Basics topics (see "Patient education: Huntington disease (The Basics)")

SUMMARY AND RECOMMENDATIONS

Overview – Huntington disease (HD) is an inherited progressive neurodegenerative disorder characterized by choreiform movements, psychiatric problems, and dementia. (See 'Introduction' above.)

Epidemiology – The estimated prevalence of HD is 5 to 8 per 100,000 population in Europe and North America, with a lower prevalence in non-European ethnic groups. (See 'Epidemiology' above.)

Clinical features – Symptoms of HD begin insidiously with movement abnormalities and/or with psychiatric and cognitive features. Chorea is a key feature of HD, and the defining sign at the time of diagnosis. Psychiatric problems can include irritability, depression, dysphoria, agitation, apathy, anxiety, paranoia, delusions, and hallucinations. The dementia of HD is characterized by executive dysfunction. (See 'Clinical features' above.)

With disease progression, motor function slowly deteriorates. Chorea may eventually be replaced in advanced stages of HD by a parkinsonian akinetic-rigid state. The slow but relentless deterioration in cognitive and motor function causes significant morbidity and early mortality. (See 'Late stage' above.)

Neuroimaging – Axial magnetic resonance imaging (MRI) through the lateral ventricles demonstrates typical and prominent findings of caudate atrophy in late-stage HD. (See 'Neuroimaging' above.)

Diagnosis – The diagnosis of HD is based upon the presence of the typical clinical features, a family history of the disease, and confirmatory genetic testing for the disease-causing trinucleotide (cytosine-adenine-guanine [CAG]) repeat expansion in the huntingtin (HTT) gene. However, there is no apparent family history in up to 8 percent of patients with genetically proven HD. Approximately 1 percent of patients with a typical HD phenotype test negative for the HTT gene repeat expansion. (See 'Evaluation and diagnosis' above.)

Genetic testing – Diagnostic genetic testing for HD is indicated for symptomatic adult patients with unequivocal motor signs of HD and may be appropriate for children with a positive family history of HD and persistent or progressive features consistent with juvenile HD. Predictive genetic testing is an option for individuals who are at risk for developing HD, a category that includes asymptomatic individuals with a positive family history of HD. (See 'Who should be tested?' above.)

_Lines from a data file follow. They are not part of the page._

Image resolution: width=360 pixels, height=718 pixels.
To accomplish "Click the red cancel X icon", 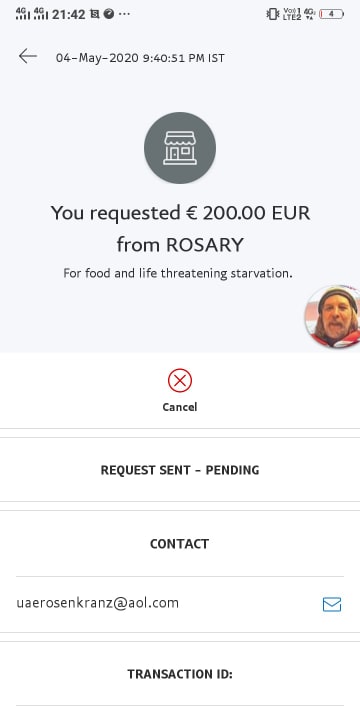I will pyautogui.click(x=180, y=381).

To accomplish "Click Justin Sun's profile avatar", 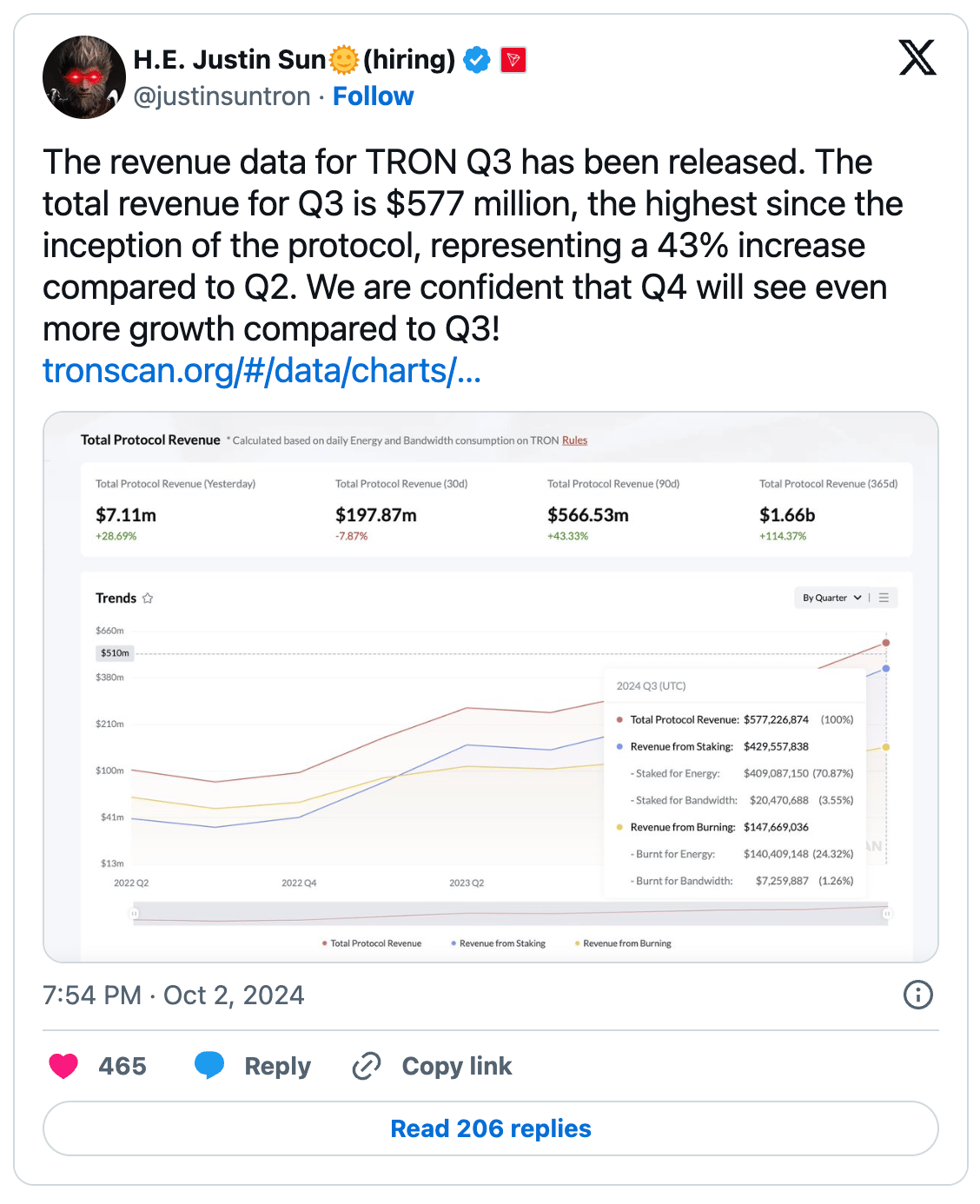I will point(84,77).
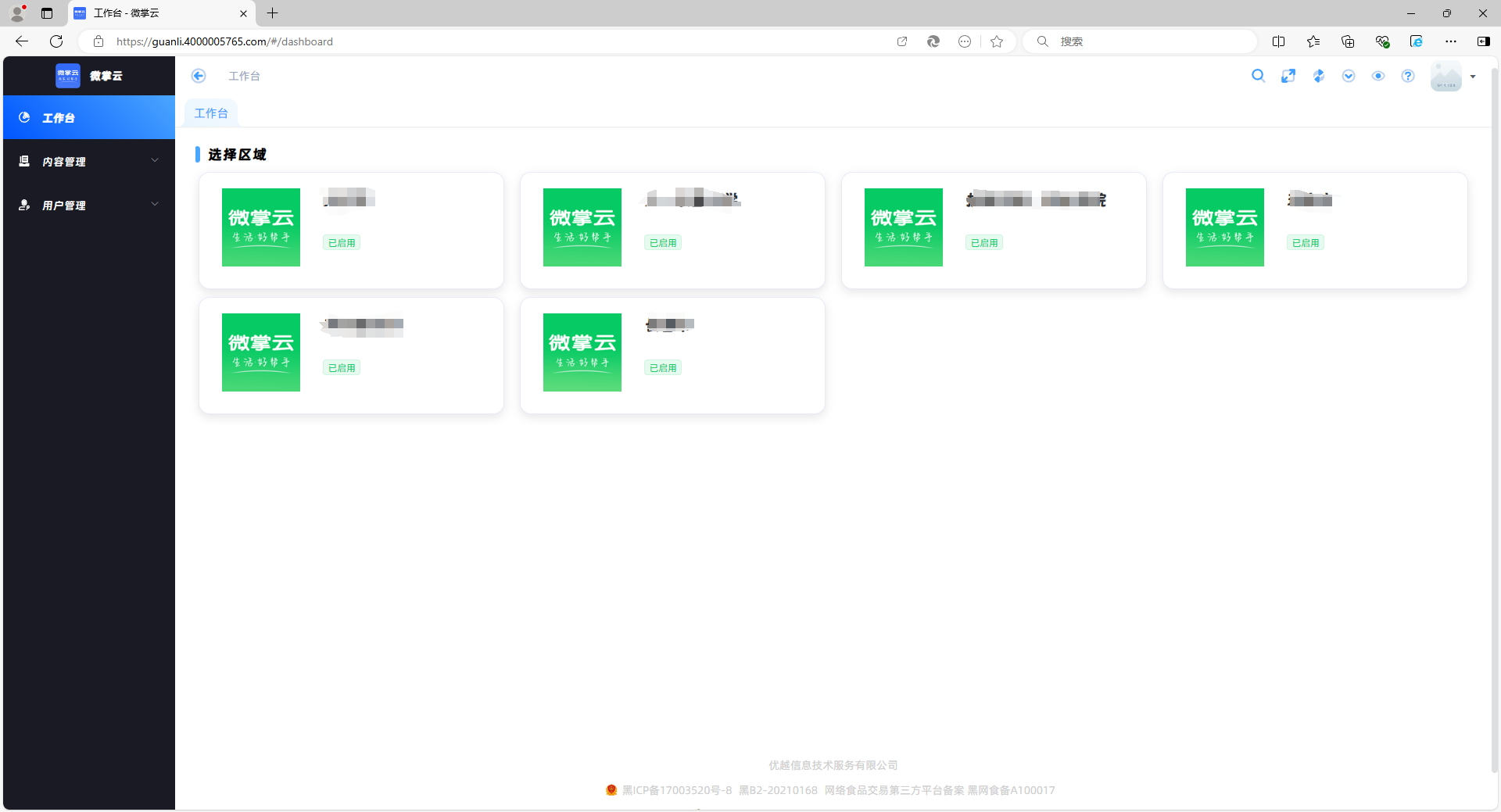Toggle split screen view in browser toolbar

tap(1279, 41)
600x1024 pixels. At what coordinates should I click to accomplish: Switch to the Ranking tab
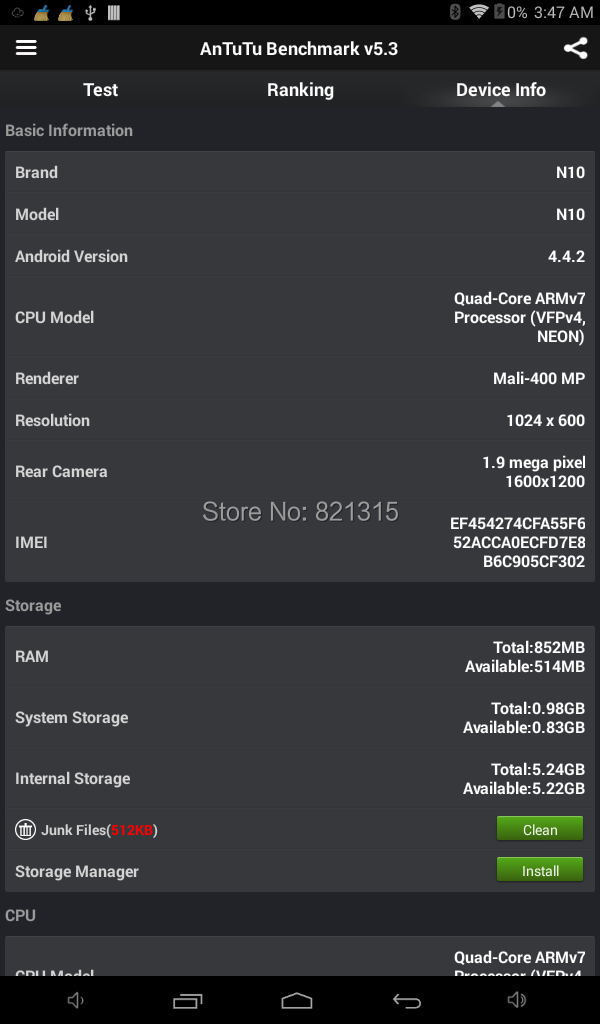point(300,90)
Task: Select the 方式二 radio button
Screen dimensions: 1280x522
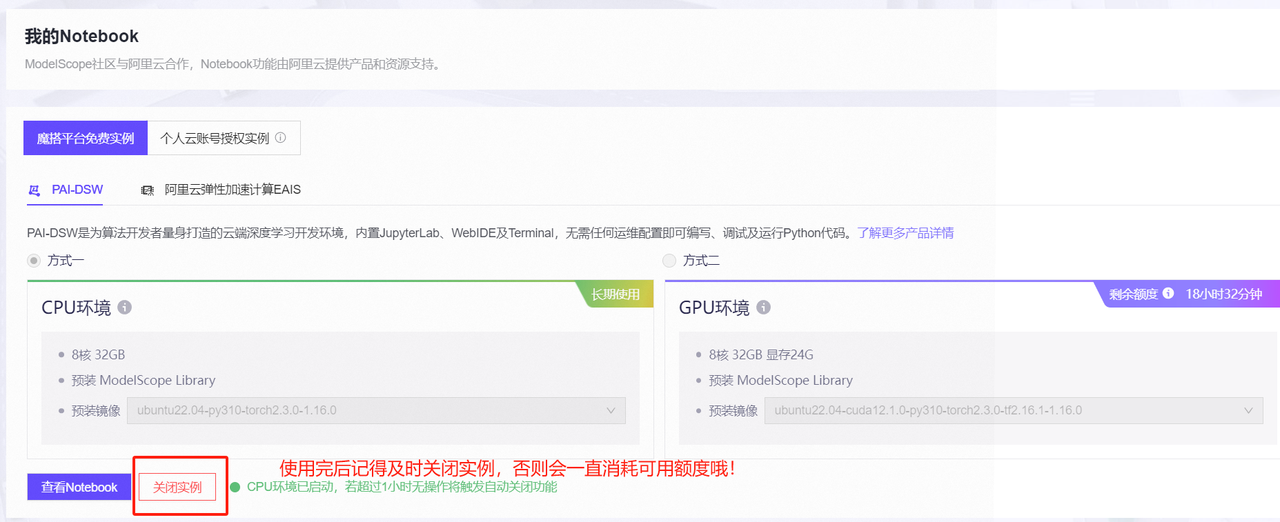Action: click(x=669, y=260)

Differential diagnosis – The differential diagnosis for HD is broad and includes hereditary (table 3) and acquired (table 4 and table 5) causes of chorea. Among the hereditary diseases, neurodegenerative disease due to C9orf72 gene hexanucleotide expansions, dentatorubral pallidoluysian atrophy (DRPLA), and HD-like 2 (HDL2) can be phenotypically indistinguishable from HD. (See 'Differential diagnosis' above.)